== ASSIGNED TASK ==
Below are some records. Pull every line that contains the word "bell".
*** Opening of THE DATA ***
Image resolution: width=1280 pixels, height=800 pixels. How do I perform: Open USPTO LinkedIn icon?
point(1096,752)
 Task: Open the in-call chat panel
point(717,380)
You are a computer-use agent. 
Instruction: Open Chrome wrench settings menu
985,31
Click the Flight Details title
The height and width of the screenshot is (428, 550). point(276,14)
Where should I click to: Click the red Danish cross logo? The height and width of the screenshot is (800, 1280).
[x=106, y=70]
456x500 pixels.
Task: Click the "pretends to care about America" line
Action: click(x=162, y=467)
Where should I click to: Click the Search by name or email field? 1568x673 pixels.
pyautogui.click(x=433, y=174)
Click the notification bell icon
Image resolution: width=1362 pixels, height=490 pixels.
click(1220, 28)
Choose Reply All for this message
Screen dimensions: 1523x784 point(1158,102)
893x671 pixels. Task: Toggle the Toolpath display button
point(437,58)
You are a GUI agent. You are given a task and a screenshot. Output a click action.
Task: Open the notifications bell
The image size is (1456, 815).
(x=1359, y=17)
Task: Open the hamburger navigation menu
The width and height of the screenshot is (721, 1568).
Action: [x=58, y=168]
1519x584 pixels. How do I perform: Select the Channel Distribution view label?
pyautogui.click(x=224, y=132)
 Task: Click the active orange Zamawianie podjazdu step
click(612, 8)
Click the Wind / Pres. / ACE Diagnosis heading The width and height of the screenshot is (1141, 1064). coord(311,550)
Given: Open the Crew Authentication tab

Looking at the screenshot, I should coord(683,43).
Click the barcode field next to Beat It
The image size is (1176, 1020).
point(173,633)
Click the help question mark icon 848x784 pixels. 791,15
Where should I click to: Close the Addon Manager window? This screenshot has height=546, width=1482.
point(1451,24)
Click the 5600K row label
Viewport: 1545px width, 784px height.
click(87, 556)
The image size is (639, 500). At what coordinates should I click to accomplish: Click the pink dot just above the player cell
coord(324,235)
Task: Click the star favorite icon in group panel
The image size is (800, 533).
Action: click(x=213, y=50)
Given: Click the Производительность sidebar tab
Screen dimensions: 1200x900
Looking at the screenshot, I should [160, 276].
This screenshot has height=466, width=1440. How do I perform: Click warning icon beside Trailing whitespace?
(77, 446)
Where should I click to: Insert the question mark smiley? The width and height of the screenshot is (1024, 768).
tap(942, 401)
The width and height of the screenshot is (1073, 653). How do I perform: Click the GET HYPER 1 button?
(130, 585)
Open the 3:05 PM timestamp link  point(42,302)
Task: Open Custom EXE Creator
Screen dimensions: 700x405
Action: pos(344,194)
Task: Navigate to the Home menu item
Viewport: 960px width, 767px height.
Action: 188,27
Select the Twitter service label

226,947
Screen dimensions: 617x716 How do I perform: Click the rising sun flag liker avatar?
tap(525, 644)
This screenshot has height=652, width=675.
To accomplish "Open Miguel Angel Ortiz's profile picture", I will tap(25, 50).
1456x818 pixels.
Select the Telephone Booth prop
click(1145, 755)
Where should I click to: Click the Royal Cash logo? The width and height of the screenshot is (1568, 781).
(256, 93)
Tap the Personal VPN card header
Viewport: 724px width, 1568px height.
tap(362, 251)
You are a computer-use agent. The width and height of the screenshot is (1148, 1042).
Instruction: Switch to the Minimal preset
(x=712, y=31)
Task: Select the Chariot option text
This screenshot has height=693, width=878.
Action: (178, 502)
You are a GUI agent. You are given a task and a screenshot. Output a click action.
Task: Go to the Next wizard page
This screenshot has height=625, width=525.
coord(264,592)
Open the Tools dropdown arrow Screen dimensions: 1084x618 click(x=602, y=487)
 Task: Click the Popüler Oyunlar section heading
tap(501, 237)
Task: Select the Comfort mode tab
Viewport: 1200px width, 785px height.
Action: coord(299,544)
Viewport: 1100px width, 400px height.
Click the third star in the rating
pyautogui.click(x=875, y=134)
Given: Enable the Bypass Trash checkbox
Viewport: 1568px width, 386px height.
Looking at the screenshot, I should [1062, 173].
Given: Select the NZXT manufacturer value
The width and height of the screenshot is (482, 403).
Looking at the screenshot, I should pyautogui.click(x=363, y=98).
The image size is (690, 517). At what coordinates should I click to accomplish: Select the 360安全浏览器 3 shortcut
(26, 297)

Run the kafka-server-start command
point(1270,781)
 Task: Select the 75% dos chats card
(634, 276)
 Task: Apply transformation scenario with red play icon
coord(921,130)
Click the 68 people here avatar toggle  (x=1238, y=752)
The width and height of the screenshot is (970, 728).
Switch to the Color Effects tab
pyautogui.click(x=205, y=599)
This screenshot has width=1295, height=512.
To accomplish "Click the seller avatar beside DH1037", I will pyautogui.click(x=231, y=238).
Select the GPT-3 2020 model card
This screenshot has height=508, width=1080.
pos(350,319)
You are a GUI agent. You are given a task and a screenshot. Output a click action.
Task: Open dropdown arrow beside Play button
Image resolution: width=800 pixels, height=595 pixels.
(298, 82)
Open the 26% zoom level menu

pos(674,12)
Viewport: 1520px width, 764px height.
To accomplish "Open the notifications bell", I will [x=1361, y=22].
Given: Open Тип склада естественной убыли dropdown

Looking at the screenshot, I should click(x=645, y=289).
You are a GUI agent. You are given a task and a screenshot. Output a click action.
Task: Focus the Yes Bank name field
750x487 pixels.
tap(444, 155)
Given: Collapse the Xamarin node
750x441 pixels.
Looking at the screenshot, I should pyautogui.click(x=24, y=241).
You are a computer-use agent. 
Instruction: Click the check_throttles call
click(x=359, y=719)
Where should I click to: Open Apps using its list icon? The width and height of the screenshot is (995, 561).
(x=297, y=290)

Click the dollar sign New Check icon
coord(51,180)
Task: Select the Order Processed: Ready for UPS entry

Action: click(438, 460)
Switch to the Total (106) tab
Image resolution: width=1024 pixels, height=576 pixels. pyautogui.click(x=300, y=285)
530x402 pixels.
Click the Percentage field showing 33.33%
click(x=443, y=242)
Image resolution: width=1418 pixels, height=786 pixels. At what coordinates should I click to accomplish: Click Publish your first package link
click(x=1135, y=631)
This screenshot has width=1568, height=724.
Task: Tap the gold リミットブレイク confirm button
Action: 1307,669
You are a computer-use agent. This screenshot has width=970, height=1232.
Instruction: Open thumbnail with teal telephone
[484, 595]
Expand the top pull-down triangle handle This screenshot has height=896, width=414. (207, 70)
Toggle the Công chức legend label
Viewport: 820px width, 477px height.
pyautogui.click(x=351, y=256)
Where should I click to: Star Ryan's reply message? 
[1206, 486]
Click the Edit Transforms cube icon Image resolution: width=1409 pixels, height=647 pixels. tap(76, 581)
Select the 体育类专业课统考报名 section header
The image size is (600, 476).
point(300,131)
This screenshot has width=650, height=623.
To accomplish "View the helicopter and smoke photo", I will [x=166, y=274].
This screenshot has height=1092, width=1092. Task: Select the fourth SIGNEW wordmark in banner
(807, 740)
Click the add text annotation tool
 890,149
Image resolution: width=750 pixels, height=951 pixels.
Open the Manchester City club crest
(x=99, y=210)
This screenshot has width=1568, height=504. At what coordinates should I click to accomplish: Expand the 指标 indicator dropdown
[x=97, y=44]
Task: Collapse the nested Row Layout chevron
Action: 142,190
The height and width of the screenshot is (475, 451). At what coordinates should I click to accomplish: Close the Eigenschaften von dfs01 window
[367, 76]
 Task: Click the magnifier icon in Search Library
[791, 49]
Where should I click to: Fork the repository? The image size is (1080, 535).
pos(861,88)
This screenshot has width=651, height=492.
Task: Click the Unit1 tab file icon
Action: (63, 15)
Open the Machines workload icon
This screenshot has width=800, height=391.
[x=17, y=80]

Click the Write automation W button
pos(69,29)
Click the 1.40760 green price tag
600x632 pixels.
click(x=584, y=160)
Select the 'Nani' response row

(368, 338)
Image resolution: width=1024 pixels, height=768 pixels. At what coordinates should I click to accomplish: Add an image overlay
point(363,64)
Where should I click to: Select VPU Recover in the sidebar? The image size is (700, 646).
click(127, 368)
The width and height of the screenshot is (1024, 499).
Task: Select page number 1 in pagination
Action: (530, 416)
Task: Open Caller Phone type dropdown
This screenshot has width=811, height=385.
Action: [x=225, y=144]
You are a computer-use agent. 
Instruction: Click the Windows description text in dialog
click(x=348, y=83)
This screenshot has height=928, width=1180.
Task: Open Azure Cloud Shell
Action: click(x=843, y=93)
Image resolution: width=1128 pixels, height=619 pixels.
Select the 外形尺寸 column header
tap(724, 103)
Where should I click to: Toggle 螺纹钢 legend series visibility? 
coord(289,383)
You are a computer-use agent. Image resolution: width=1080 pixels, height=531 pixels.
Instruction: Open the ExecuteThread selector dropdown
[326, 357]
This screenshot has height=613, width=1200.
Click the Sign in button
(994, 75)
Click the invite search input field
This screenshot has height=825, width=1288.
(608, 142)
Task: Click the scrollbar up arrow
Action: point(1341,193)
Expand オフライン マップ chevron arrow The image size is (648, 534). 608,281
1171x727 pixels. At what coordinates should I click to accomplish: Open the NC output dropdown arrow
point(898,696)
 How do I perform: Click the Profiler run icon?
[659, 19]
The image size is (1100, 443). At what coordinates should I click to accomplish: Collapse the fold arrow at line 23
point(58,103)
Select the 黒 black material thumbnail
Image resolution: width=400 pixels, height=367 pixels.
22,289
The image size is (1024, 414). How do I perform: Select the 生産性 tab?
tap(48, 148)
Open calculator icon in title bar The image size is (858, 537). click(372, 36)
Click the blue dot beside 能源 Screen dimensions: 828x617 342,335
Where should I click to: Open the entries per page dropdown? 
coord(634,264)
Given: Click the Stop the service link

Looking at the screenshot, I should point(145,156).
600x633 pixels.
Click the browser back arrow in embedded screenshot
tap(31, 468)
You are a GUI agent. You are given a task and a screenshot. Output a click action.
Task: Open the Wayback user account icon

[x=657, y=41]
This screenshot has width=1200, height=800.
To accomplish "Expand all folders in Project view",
*** Close of THE DATA ***
== RESULT OF THIS TASK ==
Click the notification bell icon
Task: Open the notifications bell
To accomplish "Open the notifications bell", I will [x=1361, y=22].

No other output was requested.